**DIRECTIONS**. Could you reproduce every record below exactly, excluding all pictures?

####

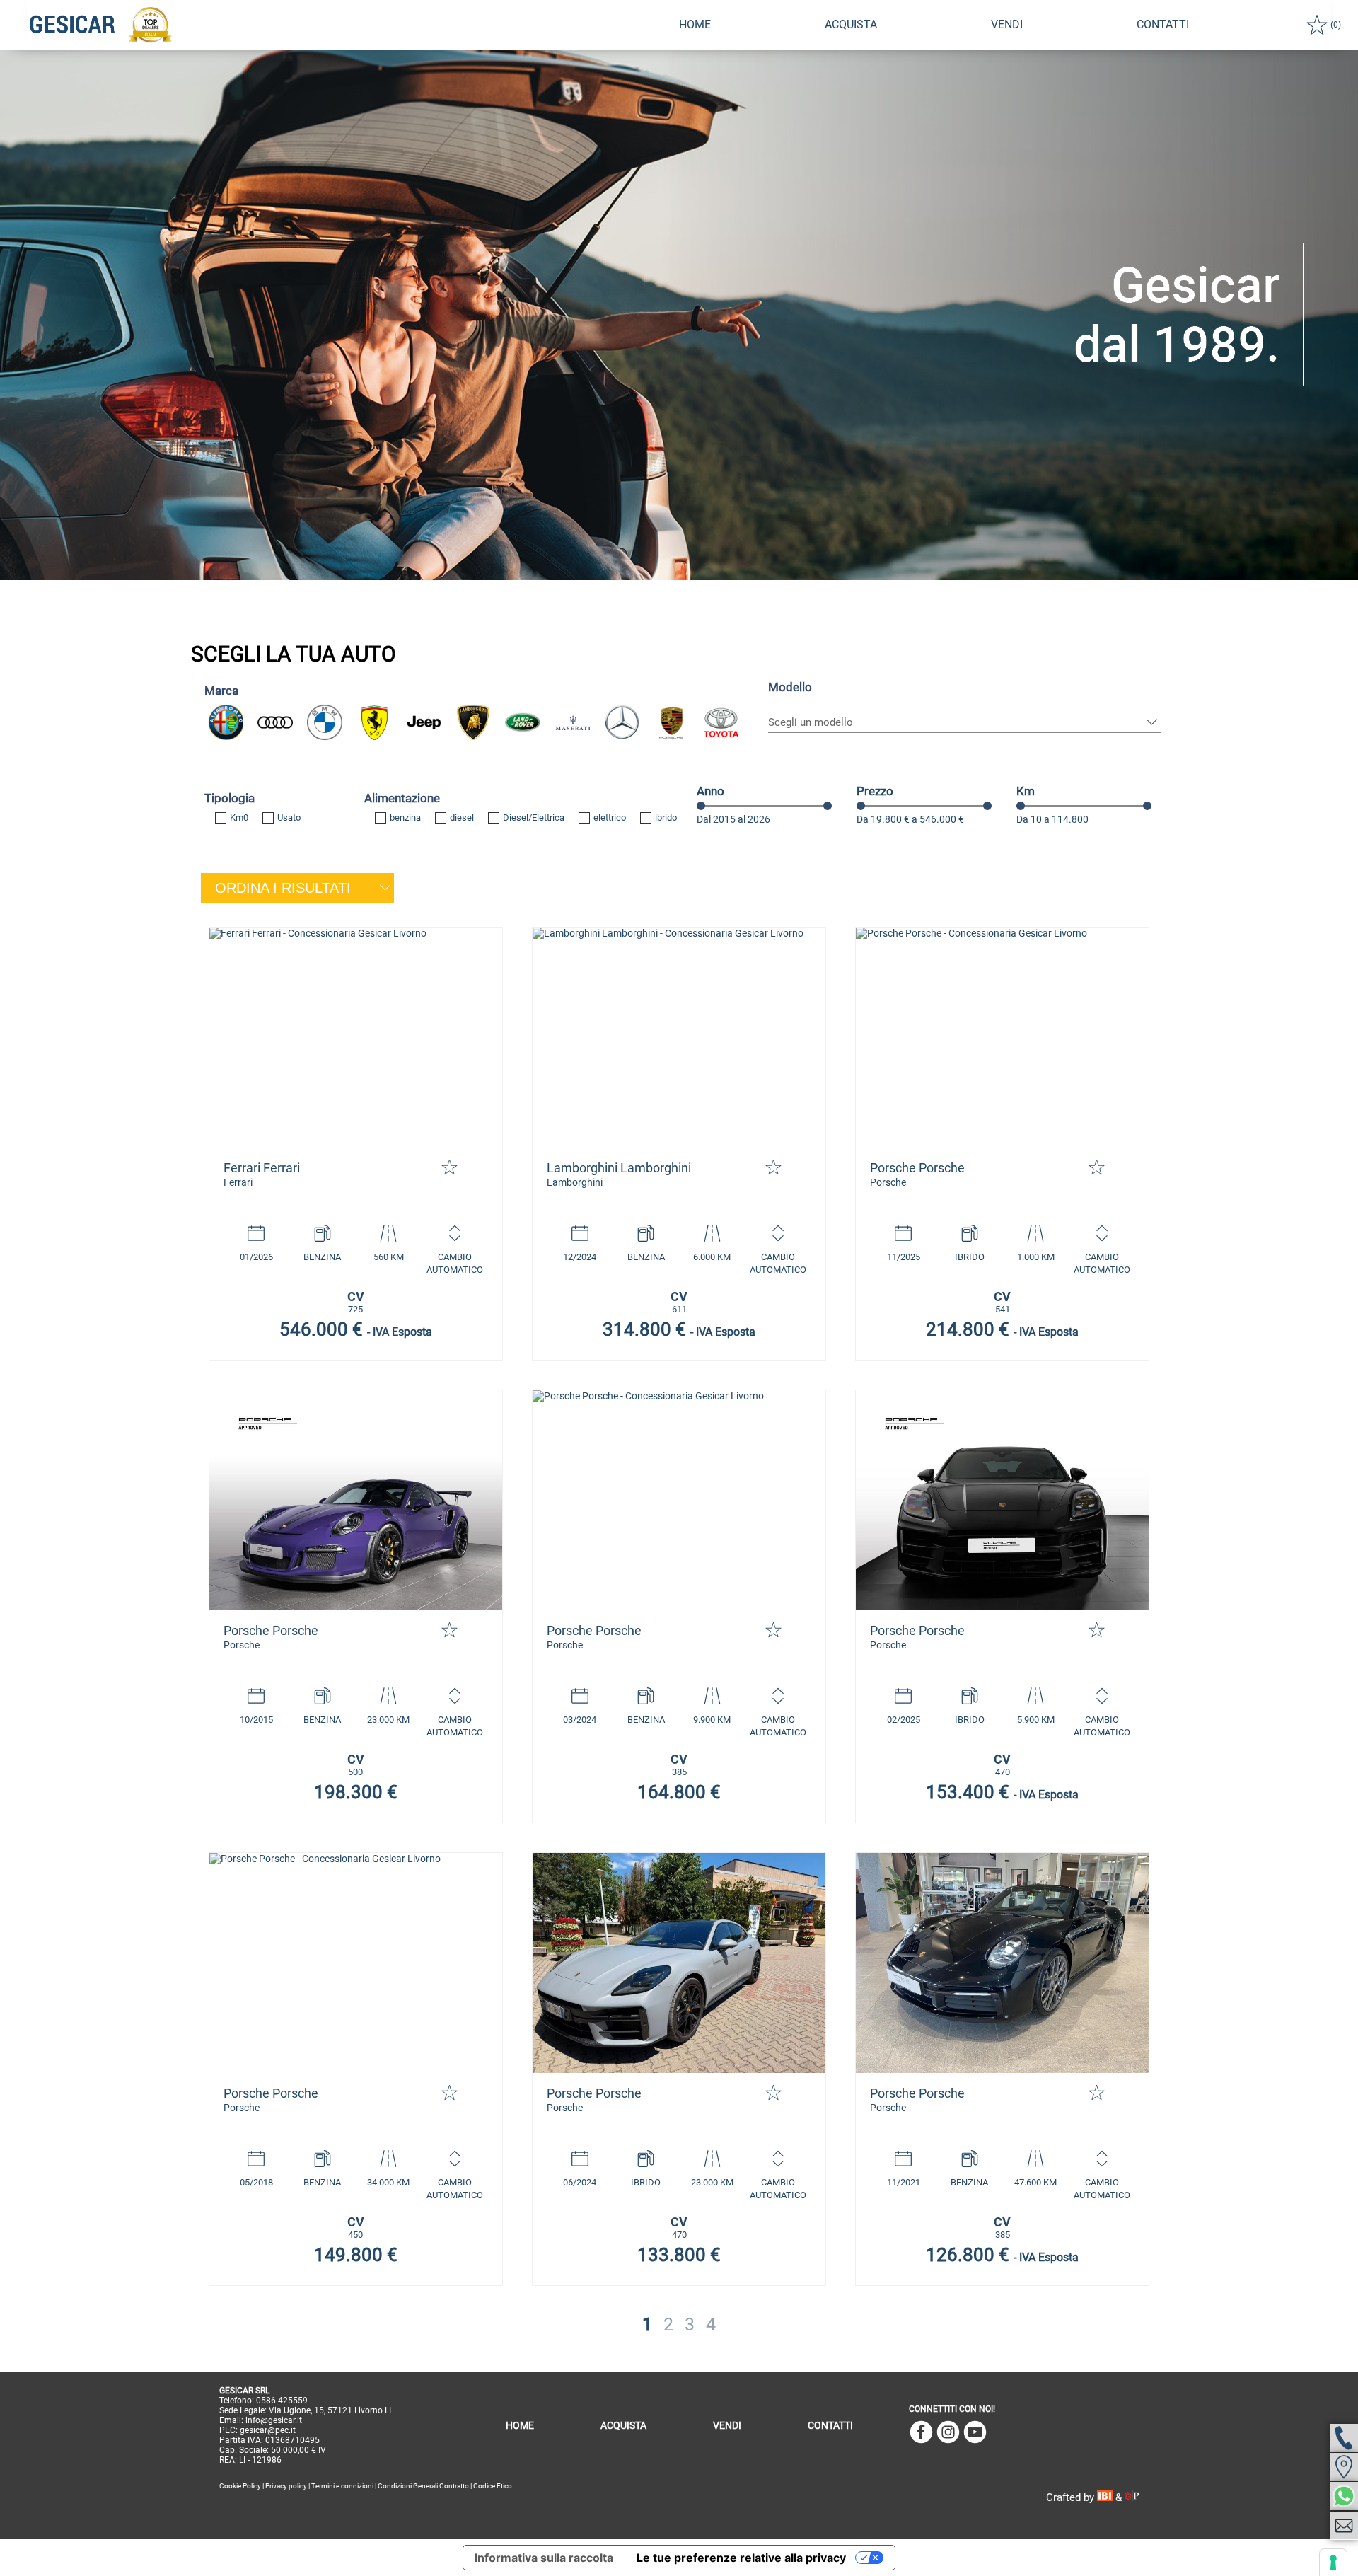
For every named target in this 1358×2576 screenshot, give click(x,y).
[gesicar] (73, 24)
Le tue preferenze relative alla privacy (741, 2558)
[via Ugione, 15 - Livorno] (1344, 2467)
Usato (289, 817)
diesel (462, 817)
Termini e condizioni (342, 2486)
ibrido (666, 817)
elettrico (609, 817)
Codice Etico (492, 2486)
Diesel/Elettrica (533, 817)
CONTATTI (1163, 24)
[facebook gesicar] (921, 2433)
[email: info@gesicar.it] (1344, 2526)
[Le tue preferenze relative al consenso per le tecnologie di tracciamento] (1333, 2562)
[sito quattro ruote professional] (1132, 2497)
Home (695, 24)
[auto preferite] (1317, 25)
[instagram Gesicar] (948, 2433)
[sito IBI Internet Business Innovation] (1106, 2497)
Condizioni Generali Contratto (423, 2486)
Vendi (1007, 24)
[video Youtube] (975, 2433)
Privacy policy (286, 2486)
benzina (405, 817)
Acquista (851, 24)
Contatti (830, 2425)
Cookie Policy (240, 2486)
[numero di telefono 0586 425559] (1344, 2438)
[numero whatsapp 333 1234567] (1344, 2496)
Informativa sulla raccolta (544, 2558)
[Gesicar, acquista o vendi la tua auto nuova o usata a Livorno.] (355, 1038)
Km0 (239, 817)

####

**SOLUTION TO THIS TASK**.
For every named target in this 1358×2576 screenshot, give click(x,y).
[gesicar] (73, 24)
Le tue preferenze relative alla privacy (741, 2558)
[via Ugione, 15 - Livorno] (1344, 2467)
Usato (289, 817)
diesel (462, 817)
Termini e condizioni (342, 2486)
ibrido (666, 817)
elettrico (609, 817)
Codice Etico (492, 2486)
Diesel/Elettrica (533, 817)
CONTATTI (1163, 24)
[facebook gesicar] (921, 2433)
[email: info@gesicar.it] (1344, 2526)
[Le tue preferenze relative al consenso per le tecnologie di tracciamento] (1333, 2562)
[sito quattro ruote professional] (1132, 2497)
Home (695, 24)
[auto preferite] (1317, 25)
[instagram Gesicar] (948, 2433)
[sito IBI Internet Business Innovation] (1106, 2497)
Condizioni Generali Contratto (423, 2486)
Vendi (1007, 24)
[video Youtube] (975, 2433)
Privacy policy (286, 2486)
benzina (405, 817)
Acquista (851, 24)
Contatti (830, 2425)
Cookie Policy (240, 2486)
[numero di telefono 0586 425559] (1344, 2438)
[numero whatsapp 333 1234567] (1344, 2496)
Informativa sulla raccolta (544, 2558)
[Gesicar, acquista o vendi la tua auto nuova o usata a Livorno.] (355, 1038)
Km0 (239, 817)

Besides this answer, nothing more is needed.